Published on 10/11/2019
In the previous part, we finalized the first iteration of our database context and partially implemented our repository adaptor for the blog posts. In this part, we’re going to connect all the dots and get something that is testable end-to-end, that is, from the UI right down to an actual database and back out again.
Just run it
Before we set out on this part, we first have to disable the mocks that we put in place to provide those fake blog post entries with. We switch back to just Debug mode (we had previously put it on UITest mode). When we now run our project and click through to the blog item “Title 1”, we see the following error in the Output window:
Hooking it up
We need to provide an implementation that fulfills the requirement of the page, and the new Blazor pages use dependency injection to resolve any service references. In part 13 we added conditional compilation code that registered the fake blog handler implementation to quickly iterate over changes in the UI. We now need to amend that to provide the real implementation.
#if UITEST services.AddSingleton<IBlogServiceAdaptor, MockBlogServiceAdaptor>(); #else services.AddTransient<IBlogServiceAdaptor, BlogServiceAdaptor>(); #endif
Concept: Service Lifetime
This time we don’t instance it as a singleton, but rather a transient. The fake handler has a constant state (with constant data), so it is trivial to be hosted as a singleton since it serves the same content for all requests. The real handler implementation, on the other hand, has dependencies and constantly changing state. A different user is logged in perhaps, or a different blog entry is requested. Your use of different lifetimes depends on your design. EntityFramework, for instance, defaults to a scoped lifetime for your context. So within the scope of handling a single web request, you’ll always be dealing with the same instance of your context. In the case where we have multiple actions to take during the course of handling a request and we might be using the same service twice, you need to carefully consider your chosen service lifetime.
The blue wire or the red wire?
When we run this code, we get a different error.
Our page can now resolve the handler service, but the handler service cannot resolve the domain service. This means we need to provide a registration for the IBlogService
abstraction. Let’s go to our unit tests for this. We need two things, a service collection, and a service provider.
readonly IServiceCollection _services = new ServiceCollection(); private IServiceProvider _serviceProvider;
In a test initializer method, we can then provide registration of the required service. And we change our property to reference the service provider to resolve it when running the test.

**EXCERPTED RECORDS**
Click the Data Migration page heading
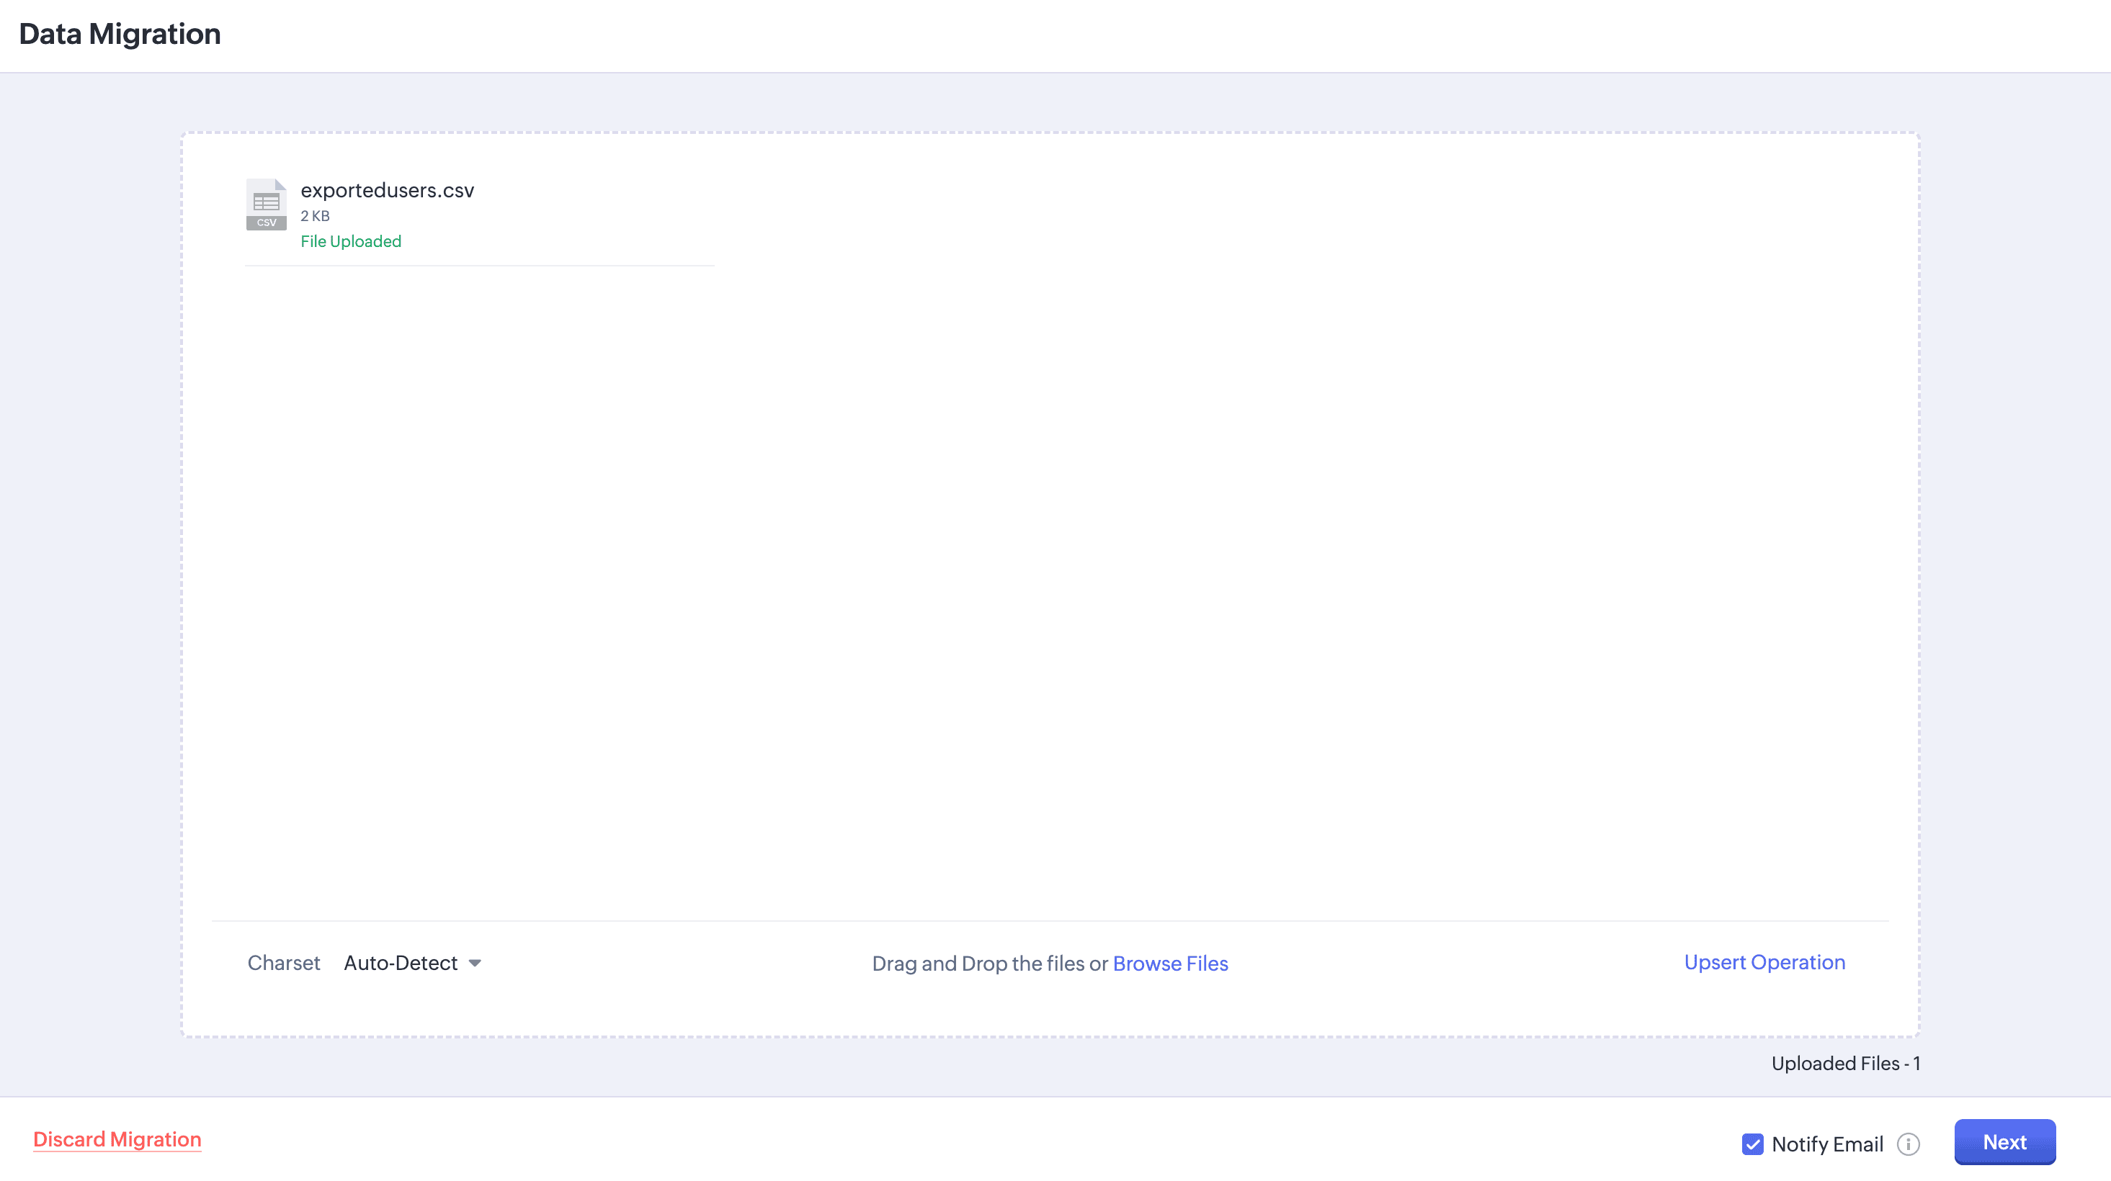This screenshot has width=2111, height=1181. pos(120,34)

==

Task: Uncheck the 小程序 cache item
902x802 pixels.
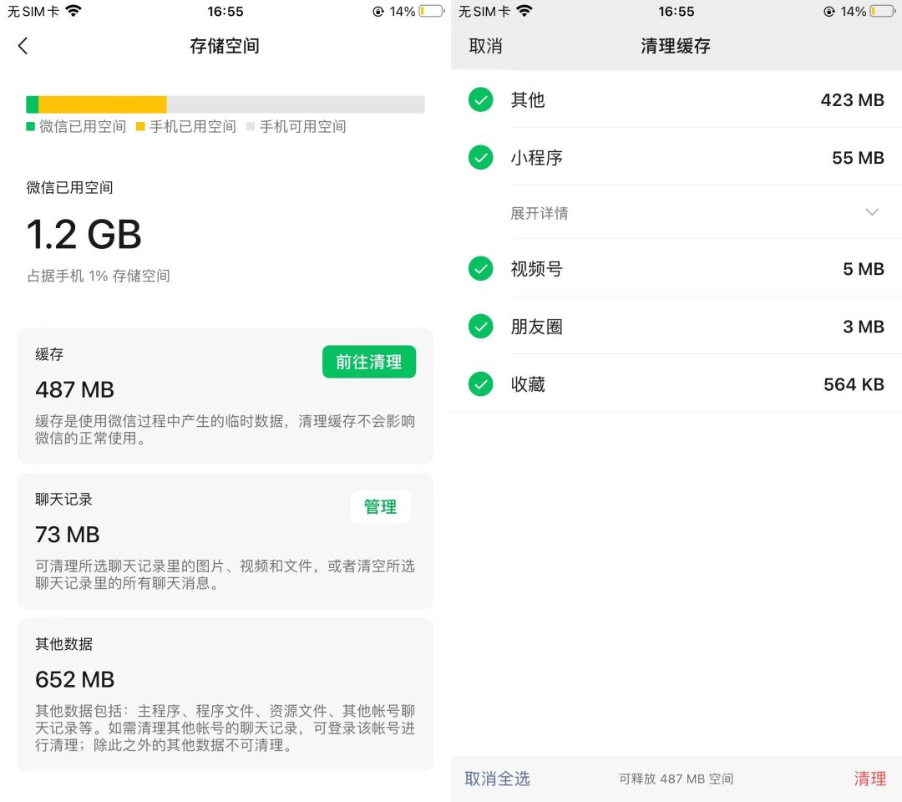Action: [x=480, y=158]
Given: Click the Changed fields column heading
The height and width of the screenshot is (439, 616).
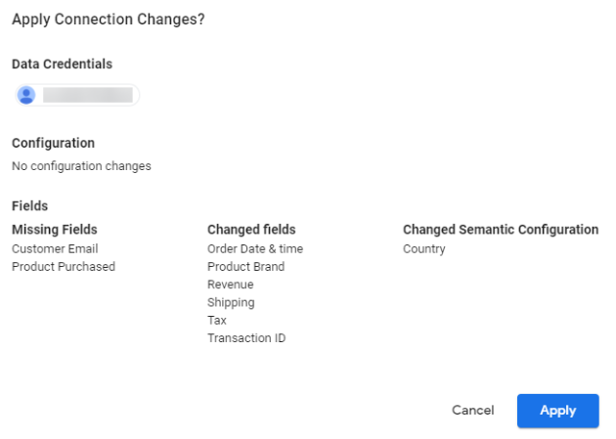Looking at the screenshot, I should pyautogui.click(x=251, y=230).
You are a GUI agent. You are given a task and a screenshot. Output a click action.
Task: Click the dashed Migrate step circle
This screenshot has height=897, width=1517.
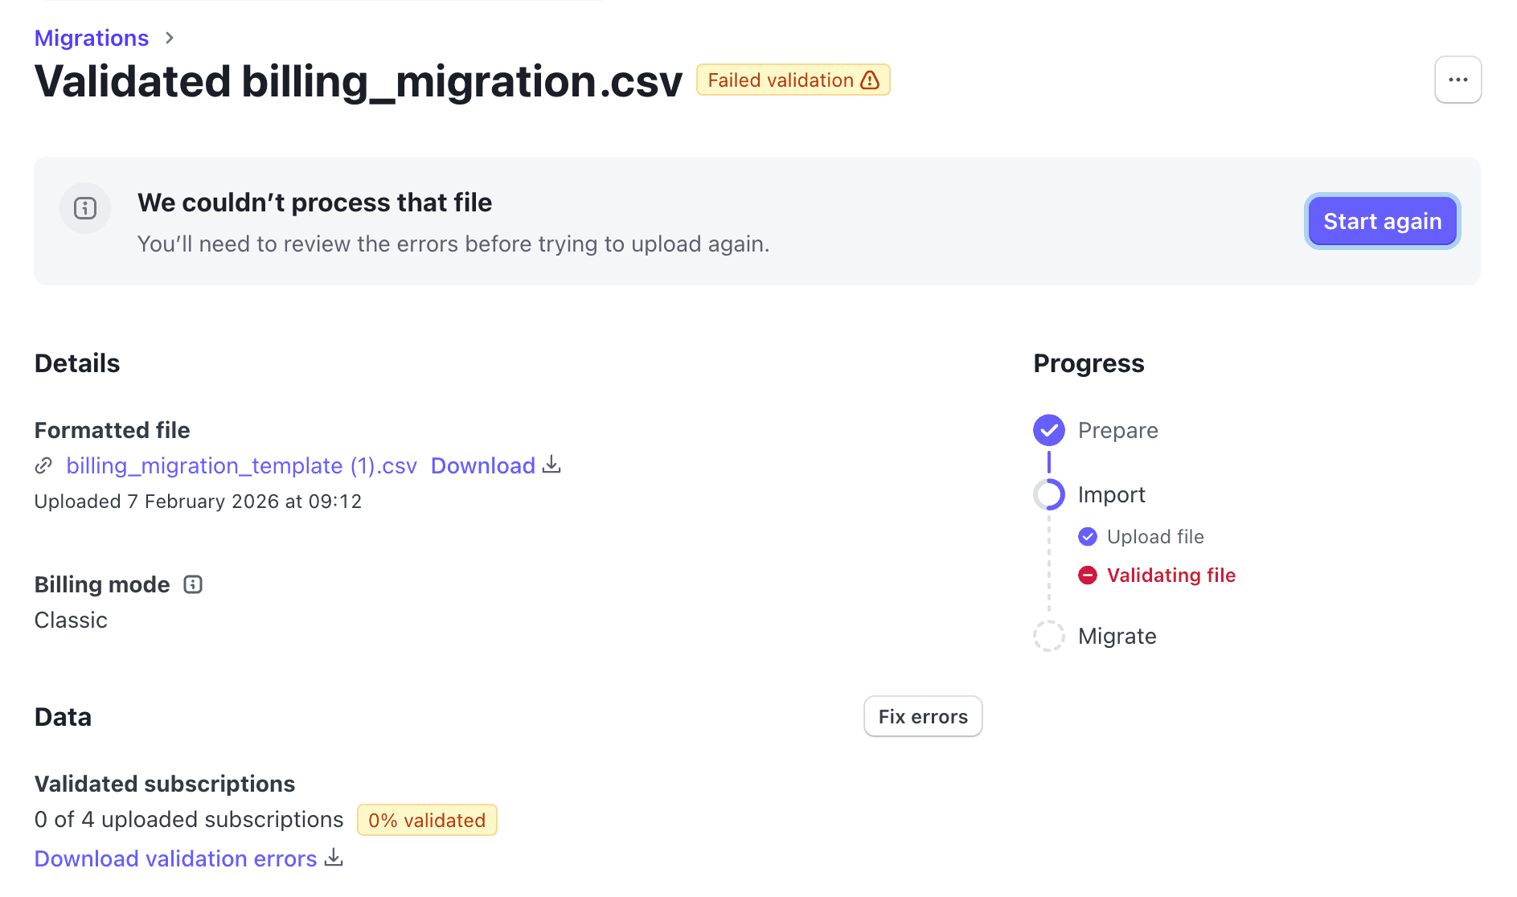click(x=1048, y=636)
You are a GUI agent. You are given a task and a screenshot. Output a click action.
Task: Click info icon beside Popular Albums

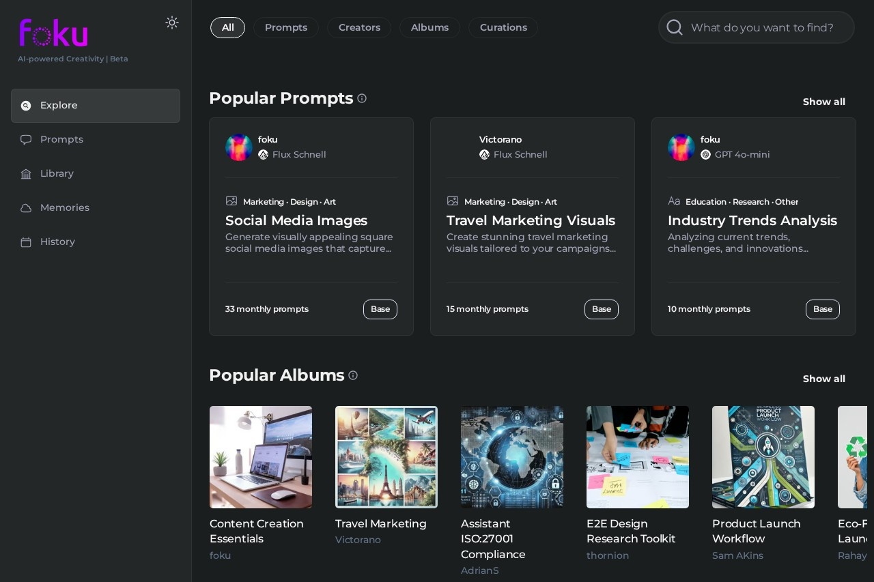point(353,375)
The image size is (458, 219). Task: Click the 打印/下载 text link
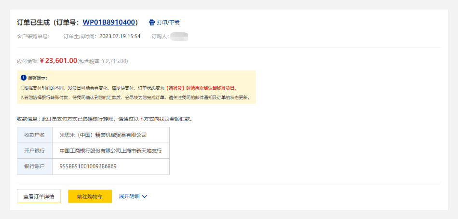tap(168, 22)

...

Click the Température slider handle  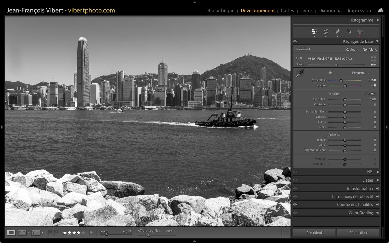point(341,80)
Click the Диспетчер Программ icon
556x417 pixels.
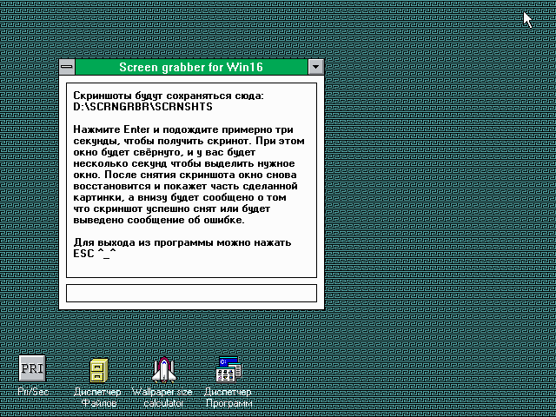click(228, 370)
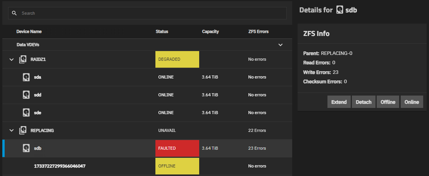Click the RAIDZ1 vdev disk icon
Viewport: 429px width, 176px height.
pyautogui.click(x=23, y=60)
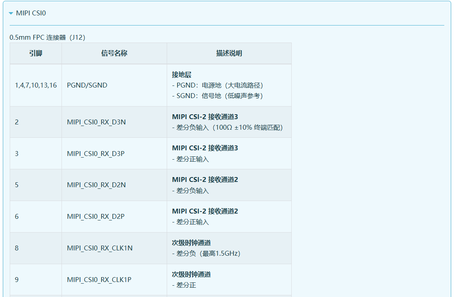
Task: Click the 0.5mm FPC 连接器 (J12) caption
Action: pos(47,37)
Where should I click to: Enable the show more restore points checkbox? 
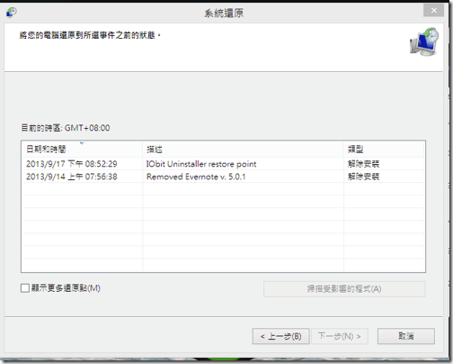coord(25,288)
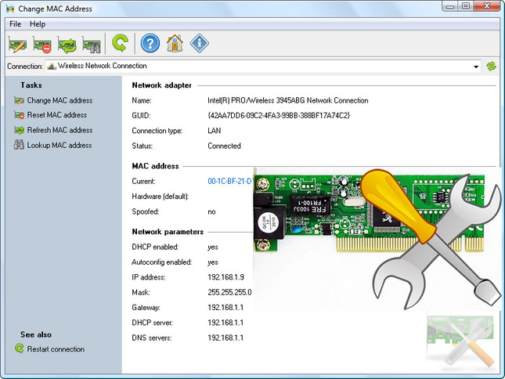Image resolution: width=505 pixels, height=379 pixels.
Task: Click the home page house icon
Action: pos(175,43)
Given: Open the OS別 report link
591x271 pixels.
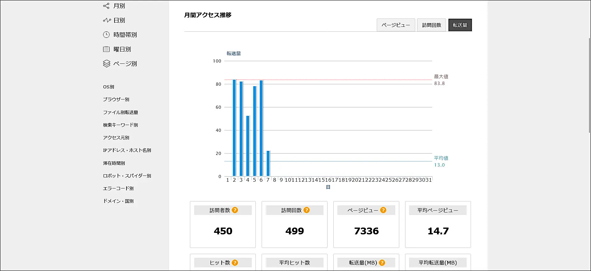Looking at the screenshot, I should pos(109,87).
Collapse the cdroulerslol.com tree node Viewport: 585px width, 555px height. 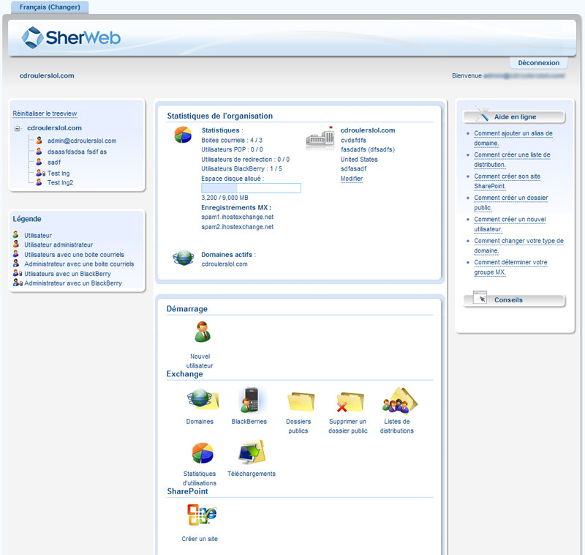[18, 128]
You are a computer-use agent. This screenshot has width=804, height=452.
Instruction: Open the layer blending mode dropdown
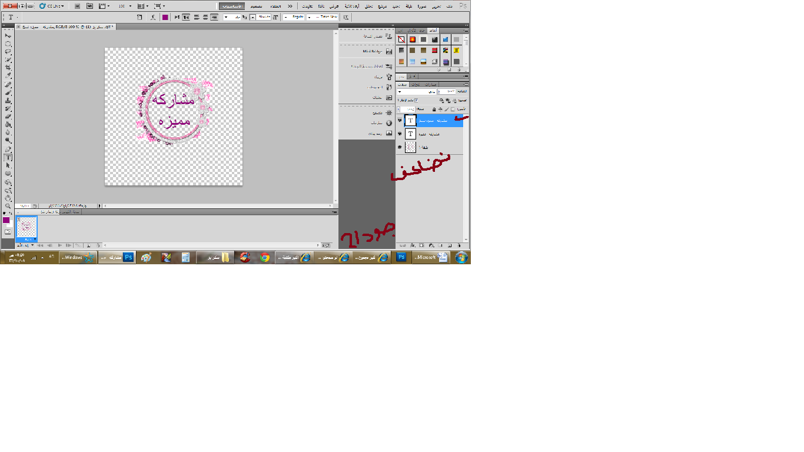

**EXERCISE REQUIREMENTS**
1. Print the passage of the Blazor tutorial that starts at "When we run" and ends at "running the test.", including both.
2. Which service lifetimes does the Blazor tutorial mention? List each one.
3. Pick up the Blazor tutorial after its final sentence and write what comes next.
The records that come after the Blazor tutorial are separate material and have nothing to do with it.

**RESPONSES TO THE TASKS**
1.
When we run this code, we get a different error.
Our page can now resolve the handler service, but the handler service cannot resolve the domain service. This means we need to provide a registration for the IBlogService
abstraction. Let’s go to our unit tests for this. We need two things, a service collection, and a service provider.
readonly IServiceCollection _services = new ServiceCollection(); private IServiceProvider _serviceProvider;
In a test initializer method, we can then provide registration of the required service. And we change our property to reference the service provider to resolve it when running the test.

2. Singleton, transient, scoped

3.
public IBlogService Service => _serviceProvider.GetService<IBlogService>(); [TestInitialize] public void Initialize() { _services .AddTransient<IBlogService, BlogService>(); _serviceProvider = _services.BuildServiceProvider(); }
Running our tests now gives us the same error in the test results pane, except that it could not resolve services for IBlogDatabaseAdaptor
and IBlogSyndicationService
. This is because those two items are constructor parameters for the implementation BlogService
, and when IServiceProvider
tries to resolve a service, it also needs to resolve all the services it depends on. We fix this by injecting our own mocks that we already have in this test class.
[TestInitialize] public void Initialize() { _services .AddTransient(s=>_dbAdaptorMock.Object) .AddTransient(s=>_blogSyndicationServiceMock.Object) .AddTransient<IBlogService, BlogService>(); _serviceProvider = _services.BuildServiceProvider(); }
Now it can resolve our BlogService
implementation, and the registration for this test class can provide us with an instance just like when we were newing it up ourselves.
However, our problem originated in the web project. We can add the same registration line there if we wanted to fix it, but that means again that it’s coupling to the type of a concrete implementation instead of sticking only to the abstraction. Instead we can provide it with a method to do the registration for it. It doesn’t care what this method does internally, but it can assume that once called, IBlogService
will resolve correctly. We can also then use this method in our test initialize call rather, and so get code coverage on it.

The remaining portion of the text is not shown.